Maarten ’t Harts „Unter dem Deich“: Madame Bovary auf Holländisch
Maarten ’t Harts „Unter dem Deich“ in wunderbarer Übersetzung.
Düsseldorf. Schon so einiges hat Maarten ‘t Hart erlebt. Als Sohn eines Totengräbers 1944 in Maasluis geboren, arbeitete er sich aus einfachen Verhältnissen hoch. Promovierte, schrieb ein Standardwerk über Ratten und begleitete Regisseur Werner Herzog beim Dreh von „Nosferatu“, mit dem er sich prompt keppelte, weil der kein Herz für Nager zeigte. 1987 widmete er sich ganz der Schriftstellerei.
Im Jahr darauf erschien sein Roman „Unter dem Deich“, der jetzt von Gregor Seferenz wunderbar übersetzt erstmals auf Deutsch erscheint. Ein hinreißendes Sittenbild der Niederlande in den 50er Jahren. Die erste Hälfte beschreibt mit viel Humor aus der Sicht des jungen Maart das Leben in Maasluis mit seinen bizarren Bewohnern. Wie etwa der Kohlenhändler montags mit dem Lastwagen immer herumfährt, um Mietwaschmaschinen zu liefern, weil sich niemand eine eigene leisten kann.

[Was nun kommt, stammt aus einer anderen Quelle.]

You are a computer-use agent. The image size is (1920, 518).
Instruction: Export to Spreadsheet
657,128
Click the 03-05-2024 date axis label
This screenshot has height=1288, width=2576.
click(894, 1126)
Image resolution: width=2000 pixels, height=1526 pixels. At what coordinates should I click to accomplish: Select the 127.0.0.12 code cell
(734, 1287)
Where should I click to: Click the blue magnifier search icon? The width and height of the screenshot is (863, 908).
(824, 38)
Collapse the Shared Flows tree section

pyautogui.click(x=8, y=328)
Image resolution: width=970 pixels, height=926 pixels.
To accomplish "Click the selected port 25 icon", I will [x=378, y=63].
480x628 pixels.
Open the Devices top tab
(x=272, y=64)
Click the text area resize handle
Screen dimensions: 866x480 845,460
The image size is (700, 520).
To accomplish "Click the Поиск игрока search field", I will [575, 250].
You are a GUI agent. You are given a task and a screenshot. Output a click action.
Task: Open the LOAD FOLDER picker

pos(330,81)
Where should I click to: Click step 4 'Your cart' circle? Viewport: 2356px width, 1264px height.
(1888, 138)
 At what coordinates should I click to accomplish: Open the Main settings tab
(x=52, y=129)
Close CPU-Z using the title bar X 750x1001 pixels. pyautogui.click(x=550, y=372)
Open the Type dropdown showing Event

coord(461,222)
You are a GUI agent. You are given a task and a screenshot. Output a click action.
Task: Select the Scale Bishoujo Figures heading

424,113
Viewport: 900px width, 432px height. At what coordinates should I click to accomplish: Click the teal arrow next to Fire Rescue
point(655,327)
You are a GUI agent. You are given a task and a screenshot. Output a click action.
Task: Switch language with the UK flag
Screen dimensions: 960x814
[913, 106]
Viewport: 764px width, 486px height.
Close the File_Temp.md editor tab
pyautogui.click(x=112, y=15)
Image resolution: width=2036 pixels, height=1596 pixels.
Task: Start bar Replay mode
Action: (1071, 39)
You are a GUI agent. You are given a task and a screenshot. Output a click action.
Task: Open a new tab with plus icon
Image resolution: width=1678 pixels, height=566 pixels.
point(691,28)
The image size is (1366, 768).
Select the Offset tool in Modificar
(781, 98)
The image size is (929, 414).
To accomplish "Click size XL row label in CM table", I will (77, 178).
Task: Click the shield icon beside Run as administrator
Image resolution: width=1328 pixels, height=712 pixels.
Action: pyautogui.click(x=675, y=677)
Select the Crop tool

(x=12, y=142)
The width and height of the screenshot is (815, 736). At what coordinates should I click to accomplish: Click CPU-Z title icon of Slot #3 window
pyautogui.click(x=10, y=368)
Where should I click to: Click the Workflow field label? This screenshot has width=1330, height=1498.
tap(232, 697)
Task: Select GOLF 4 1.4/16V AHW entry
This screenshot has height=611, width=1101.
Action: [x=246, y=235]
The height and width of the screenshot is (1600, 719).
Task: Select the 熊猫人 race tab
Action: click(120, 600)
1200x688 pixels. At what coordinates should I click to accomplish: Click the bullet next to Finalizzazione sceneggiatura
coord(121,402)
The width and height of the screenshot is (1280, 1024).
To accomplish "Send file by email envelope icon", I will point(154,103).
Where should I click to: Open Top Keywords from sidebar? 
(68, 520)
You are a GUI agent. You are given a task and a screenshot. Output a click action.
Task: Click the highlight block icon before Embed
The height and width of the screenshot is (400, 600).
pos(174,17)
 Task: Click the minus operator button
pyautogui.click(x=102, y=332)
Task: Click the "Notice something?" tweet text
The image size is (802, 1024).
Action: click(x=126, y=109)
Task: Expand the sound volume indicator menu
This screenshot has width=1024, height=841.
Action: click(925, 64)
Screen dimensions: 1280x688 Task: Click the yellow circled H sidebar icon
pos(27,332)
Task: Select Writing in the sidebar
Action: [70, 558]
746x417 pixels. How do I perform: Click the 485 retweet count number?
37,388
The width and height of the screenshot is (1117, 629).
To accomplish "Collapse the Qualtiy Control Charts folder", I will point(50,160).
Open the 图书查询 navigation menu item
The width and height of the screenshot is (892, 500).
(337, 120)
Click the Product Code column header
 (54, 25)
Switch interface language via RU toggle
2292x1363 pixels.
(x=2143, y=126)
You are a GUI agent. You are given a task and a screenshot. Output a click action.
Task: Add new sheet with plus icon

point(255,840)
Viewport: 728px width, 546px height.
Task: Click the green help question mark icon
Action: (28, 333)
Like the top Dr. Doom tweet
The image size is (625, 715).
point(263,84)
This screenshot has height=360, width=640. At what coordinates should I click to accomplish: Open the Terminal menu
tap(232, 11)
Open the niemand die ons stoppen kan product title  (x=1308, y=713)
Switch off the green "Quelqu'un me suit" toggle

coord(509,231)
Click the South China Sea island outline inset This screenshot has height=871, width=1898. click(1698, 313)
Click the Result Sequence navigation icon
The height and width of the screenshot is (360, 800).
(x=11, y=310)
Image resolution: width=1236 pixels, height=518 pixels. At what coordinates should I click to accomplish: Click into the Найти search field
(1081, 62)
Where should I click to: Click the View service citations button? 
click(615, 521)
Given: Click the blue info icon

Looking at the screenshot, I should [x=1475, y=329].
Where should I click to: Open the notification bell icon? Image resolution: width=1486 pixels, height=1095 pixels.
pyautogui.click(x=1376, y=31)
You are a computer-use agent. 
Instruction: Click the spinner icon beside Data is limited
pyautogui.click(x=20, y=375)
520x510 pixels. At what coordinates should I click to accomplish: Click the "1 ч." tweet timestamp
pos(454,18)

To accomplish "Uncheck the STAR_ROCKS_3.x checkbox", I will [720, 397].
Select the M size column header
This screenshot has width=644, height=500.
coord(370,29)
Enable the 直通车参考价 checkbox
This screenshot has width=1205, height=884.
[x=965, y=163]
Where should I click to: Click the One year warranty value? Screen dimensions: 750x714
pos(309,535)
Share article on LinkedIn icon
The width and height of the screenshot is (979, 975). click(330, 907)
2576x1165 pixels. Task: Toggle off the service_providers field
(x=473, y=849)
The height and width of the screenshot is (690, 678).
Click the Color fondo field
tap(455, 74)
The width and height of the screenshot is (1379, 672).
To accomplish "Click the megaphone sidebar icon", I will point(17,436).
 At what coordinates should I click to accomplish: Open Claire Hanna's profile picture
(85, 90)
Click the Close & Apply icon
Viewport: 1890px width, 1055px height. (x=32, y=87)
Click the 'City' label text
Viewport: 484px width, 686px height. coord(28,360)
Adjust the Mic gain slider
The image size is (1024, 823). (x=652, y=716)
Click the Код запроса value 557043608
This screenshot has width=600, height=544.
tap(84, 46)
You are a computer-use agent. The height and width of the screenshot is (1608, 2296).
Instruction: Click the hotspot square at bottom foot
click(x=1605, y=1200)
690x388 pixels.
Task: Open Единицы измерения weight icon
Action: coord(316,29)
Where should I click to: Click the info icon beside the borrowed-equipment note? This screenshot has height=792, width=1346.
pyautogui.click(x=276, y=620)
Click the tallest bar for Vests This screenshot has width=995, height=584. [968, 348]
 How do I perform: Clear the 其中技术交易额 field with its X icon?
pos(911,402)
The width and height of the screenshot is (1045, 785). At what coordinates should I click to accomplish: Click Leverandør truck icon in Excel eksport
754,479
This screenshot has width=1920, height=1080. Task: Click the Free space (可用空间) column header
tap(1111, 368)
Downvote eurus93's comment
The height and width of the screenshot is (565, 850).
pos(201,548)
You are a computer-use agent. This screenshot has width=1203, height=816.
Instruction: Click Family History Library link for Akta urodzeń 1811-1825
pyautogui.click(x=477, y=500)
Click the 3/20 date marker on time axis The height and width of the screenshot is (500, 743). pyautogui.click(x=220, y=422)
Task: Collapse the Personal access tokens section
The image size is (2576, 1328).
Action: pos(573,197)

Der zweite Teil erzählt vom Aufstieg und Fall der begabten Clazien. Da sie kein eigenes Zimmer hat, die Geschwister beim Lernen stören, muss sie die höhere Schule aufgeben, arbeitet als Verkäuferin und ehelicht ihren Kollegen Piet. Die erste Chance, aus dem Armenviertel unterm Deich herauszukommen, nutzt sie, lebt in wilder Ehe mit Lehrer Jan. Ein Skandal im protestantischen Maasluis. Am Ende aber muss auch sie leidvoll erfahren, dass so leicht keiner seinem Stand entkommt.
Ein wenig erinnert die Liaison Claziens an die Handlung in Gustave Flauberts Roman Madame Bovary.
Die für ‘t Hart so typische Kritik an sozialen Verhältnissen, Kirche und der Zerstörung der Umwelt wird nicht artikuliert, ist trotzdem immer präsent. Wehmut hängt über diesem Text, der eine Zeit zurückholt, die es nicht mehr gibt. Man merkt, anders als bei manchem seiner neueren Romane, dass Maarten ‘t Hart noch aus dem Vollen schöpfen kann. Die Figuren sind nicht so verschroben, die Handlung ist runder.